For lenders building alternative data models: build your adverse action reason code framework before deployment, not after. Map each model output band to the features that are driving the score at that band, and translate those features into plain-language reason codes that satisfy the Regulation B specificity requirement. Reason code quality is a compliance audit item, and "we were still working out the reason codes" is not a viable response to an examiner.
Model governance and documentation requirements
The OCC, Federal Reserve, and FDIC guidance on model risk management (SR 11-7 / OCC 2011-12 for supervised institutions) requires thorough documentation of model design, validation, and ongoing monitoring for any model used in credit decision-making. Alternative data models are not exempt.
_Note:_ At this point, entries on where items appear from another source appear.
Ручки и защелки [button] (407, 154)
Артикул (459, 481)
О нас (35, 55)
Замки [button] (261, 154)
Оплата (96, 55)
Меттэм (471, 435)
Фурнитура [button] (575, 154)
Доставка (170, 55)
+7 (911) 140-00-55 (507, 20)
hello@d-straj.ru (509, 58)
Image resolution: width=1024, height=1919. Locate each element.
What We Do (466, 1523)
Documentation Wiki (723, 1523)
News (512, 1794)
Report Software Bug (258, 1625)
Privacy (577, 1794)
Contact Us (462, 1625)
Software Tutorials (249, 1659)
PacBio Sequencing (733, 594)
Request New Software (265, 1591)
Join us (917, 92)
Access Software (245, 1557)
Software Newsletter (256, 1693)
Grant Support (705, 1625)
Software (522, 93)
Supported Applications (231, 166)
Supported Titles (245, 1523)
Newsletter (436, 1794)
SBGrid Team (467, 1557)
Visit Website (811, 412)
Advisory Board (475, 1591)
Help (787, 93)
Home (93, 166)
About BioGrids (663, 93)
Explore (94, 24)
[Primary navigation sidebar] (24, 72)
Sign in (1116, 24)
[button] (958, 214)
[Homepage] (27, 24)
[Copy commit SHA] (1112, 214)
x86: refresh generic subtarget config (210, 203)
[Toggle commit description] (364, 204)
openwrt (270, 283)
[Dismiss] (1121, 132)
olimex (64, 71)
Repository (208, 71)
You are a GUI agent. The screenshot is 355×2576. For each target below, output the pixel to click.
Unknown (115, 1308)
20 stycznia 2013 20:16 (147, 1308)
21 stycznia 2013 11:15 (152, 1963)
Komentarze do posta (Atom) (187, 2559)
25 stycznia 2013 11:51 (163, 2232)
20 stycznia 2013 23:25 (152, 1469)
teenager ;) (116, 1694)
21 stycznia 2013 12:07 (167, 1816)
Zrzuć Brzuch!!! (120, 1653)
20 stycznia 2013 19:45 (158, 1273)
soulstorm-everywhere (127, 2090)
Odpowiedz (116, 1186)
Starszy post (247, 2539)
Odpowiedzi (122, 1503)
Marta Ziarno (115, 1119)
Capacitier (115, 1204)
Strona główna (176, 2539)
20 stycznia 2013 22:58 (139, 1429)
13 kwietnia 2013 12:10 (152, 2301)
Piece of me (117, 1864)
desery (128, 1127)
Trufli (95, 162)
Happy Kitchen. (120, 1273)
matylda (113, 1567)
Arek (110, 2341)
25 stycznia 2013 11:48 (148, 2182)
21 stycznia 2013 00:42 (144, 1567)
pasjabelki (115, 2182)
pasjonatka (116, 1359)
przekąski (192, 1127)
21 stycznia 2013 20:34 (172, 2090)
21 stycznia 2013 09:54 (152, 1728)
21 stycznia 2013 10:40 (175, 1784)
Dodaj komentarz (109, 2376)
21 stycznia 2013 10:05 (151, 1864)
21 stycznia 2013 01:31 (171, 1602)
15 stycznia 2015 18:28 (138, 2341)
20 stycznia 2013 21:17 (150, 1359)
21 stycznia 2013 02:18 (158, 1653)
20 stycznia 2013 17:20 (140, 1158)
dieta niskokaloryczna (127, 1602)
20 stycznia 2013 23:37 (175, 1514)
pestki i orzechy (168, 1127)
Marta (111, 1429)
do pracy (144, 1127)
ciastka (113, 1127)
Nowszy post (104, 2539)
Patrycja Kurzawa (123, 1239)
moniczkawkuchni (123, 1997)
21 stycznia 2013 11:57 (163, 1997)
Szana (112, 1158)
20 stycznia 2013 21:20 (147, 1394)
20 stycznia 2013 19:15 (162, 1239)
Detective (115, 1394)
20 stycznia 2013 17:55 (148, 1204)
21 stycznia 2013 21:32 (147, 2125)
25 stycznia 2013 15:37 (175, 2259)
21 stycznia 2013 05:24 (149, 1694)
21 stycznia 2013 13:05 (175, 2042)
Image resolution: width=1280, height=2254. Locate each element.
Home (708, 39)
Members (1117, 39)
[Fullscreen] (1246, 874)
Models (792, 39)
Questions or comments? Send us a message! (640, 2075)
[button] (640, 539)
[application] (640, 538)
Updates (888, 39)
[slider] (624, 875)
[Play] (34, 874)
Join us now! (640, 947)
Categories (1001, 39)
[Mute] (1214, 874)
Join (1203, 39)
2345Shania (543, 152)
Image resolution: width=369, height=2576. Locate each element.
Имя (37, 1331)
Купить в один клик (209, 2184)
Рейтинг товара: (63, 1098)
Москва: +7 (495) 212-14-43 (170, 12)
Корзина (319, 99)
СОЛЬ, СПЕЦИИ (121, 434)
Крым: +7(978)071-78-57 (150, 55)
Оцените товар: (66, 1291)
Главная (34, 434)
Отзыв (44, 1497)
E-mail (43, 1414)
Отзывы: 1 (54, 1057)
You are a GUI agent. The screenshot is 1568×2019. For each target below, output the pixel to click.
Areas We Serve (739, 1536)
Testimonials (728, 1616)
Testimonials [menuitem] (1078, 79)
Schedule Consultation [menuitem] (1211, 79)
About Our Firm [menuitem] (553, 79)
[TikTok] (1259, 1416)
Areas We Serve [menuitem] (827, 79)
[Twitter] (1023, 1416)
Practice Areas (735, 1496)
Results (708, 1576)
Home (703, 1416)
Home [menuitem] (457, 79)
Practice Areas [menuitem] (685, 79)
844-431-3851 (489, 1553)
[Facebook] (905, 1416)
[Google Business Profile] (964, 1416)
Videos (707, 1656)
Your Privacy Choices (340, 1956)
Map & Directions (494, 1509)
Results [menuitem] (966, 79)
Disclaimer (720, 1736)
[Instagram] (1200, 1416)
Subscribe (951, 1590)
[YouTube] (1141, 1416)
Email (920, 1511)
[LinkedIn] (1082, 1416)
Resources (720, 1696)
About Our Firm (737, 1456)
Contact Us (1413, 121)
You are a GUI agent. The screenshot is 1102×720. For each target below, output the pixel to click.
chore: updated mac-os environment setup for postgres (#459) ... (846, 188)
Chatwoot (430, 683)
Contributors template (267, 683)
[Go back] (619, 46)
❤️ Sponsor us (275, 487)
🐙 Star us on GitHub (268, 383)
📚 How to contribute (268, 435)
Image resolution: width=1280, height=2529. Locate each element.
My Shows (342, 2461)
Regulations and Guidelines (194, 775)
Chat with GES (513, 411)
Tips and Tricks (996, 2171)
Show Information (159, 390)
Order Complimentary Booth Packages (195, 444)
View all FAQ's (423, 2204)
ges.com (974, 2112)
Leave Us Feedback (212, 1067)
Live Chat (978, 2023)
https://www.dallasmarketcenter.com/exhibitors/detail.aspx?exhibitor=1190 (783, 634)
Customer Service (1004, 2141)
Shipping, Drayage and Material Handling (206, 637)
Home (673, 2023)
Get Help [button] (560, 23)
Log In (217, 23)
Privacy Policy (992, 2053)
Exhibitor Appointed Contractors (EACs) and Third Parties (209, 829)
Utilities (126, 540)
The documentation expectations for an alternative data credit model include: feature selection rationale and empirical support for predictiveness, validation methodology and performance metrics on holdout populations, disparate impact analysis documentation, adverse action reason code framework, ongoing monitoring plan for model drift and disparate impact drift over time, and change management process for model updates.
For a growing lender using a third-party model API (such as the Lendiro platform), the model governance obligation does not transfer entirely to the vendor. The lender retains responsibility for validating that the third-party model performs as represented, conducting independent disparate impact analysis on their applicant population, and maintaining documentation of their own due diligence. Vendor-provided validation documentation is a starting point, not a compliance substitute.
The access-expansion and compliance objectives are aligned, not opposed
The premise that fair lending compliance and thin-file credit expansion are in tension is wrong. They point in the same direction when the alternative data model is properly designed.
The credit-invisible population in the US is disproportionately composed of people of color, recent immigrants, and lower-income individuals. Systematically declining these applicants without evaluating alternative creditworthiness data creates adverse impact under ECOA by any reasonable definition — it just creates that impact through the absence of a decision rather than through a discriminatory model. The better compliance posture is to build models that accurately distinguish creditworthy from uncreditworthy applicants within the thin-file population, using features that are both predictive and designed with disparate impact in mind.
That is exactly the design brief we built Lendiro around. Credit expansion into underserved populations and fair lending compliance should reinforce each other when the model is built with both objectives explicitly in scope from the start.